- _PROBLEM_: Give each entry back by retyping it exactly as written.

- _SOURCE MATERIAL_:
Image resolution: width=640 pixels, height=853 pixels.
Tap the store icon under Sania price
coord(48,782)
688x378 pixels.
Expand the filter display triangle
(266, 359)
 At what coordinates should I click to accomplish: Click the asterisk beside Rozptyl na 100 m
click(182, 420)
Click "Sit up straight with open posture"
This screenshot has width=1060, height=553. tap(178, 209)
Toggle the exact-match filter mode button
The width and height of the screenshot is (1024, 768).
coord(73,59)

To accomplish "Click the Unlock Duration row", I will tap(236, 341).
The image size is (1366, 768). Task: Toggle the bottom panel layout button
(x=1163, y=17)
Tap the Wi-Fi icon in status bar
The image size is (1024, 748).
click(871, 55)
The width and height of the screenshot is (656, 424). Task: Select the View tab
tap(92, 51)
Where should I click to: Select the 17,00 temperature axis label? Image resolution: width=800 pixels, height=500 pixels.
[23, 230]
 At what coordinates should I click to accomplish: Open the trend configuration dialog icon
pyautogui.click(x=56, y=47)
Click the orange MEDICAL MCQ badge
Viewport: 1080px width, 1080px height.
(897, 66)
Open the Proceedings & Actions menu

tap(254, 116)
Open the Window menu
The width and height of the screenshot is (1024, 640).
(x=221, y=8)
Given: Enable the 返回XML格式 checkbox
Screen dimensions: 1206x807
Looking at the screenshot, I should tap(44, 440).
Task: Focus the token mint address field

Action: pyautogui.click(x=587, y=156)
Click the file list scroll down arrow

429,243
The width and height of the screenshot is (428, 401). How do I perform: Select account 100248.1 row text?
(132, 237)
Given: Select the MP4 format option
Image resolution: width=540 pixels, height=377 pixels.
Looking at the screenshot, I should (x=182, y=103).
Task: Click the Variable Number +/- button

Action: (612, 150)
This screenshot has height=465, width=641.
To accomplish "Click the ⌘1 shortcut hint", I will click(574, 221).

- _SOLUTION FOR THIS PROBLEM_:
Image resolution: width=640 pixels, height=853 pixels.
Tap the store icon under Sania price
coord(48,782)
688x378 pixels.
Expand the filter display triangle
(266, 359)
 At what coordinates should I click to accomplish: Click the asterisk beside Rozptyl na 100 m
click(182, 420)
Click "Sit up straight with open posture"
This screenshot has width=1060, height=553. tap(178, 209)
Toggle the exact-match filter mode button
The width and height of the screenshot is (1024, 768).
coord(73,59)

To accomplish "Click the Unlock Duration row", I will tap(236, 341).
The image size is (1366, 768). Task: Toggle the bottom panel layout button
(x=1163, y=17)
Tap the Wi-Fi icon in status bar
The image size is (1024, 748).
click(871, 55)
The width and height of the screenshot is (656, 424). Task: Select the View tab
tap(92, 51)
Where should I click to: Select the 17,00 temperature axis label? Image resolution: width=800 pixels, height=500 pixels.
[23, 230]
 At what coordinates should I click to accomplish: Open the trend configuration dialog icon
pyautogui.click(x=56, y=47)
Click the orange MEDICAL MCQ badge
Viewport: 1080px width, 1080px height.
(897, 66)
Open the Proceedings & Actions menu

tap(254, 116)
Open the Window menu
The width and height of the screenshot is (1024, 640).
(x=221, y=8)
Given: Enable the 返回XML格式 checkbox
Screen dimensions: 1206x807
Looking at the screenshot, I should tap(44, 440).
Task: Focus the token mint address field

Action: pyautogui.click(x=587, y=156)
Click the file list scroll down arrow

429,243
The width and height of the screenshot is (428, 401). How do I perform: Select account 100248.1 row text?
(132, 237)
Given: Select the MP4 format option
Image resolution: width=540 pixels, height=377 pixels.
Looking at the screenshot, I should (x=182, y=103).
Task: Click the Variable Number +/- button

Action: (612, 150)
This screenshot has height=465, width=641.
To accomplish "Click the ⌘1 shortcut hint", I will click(574, 221).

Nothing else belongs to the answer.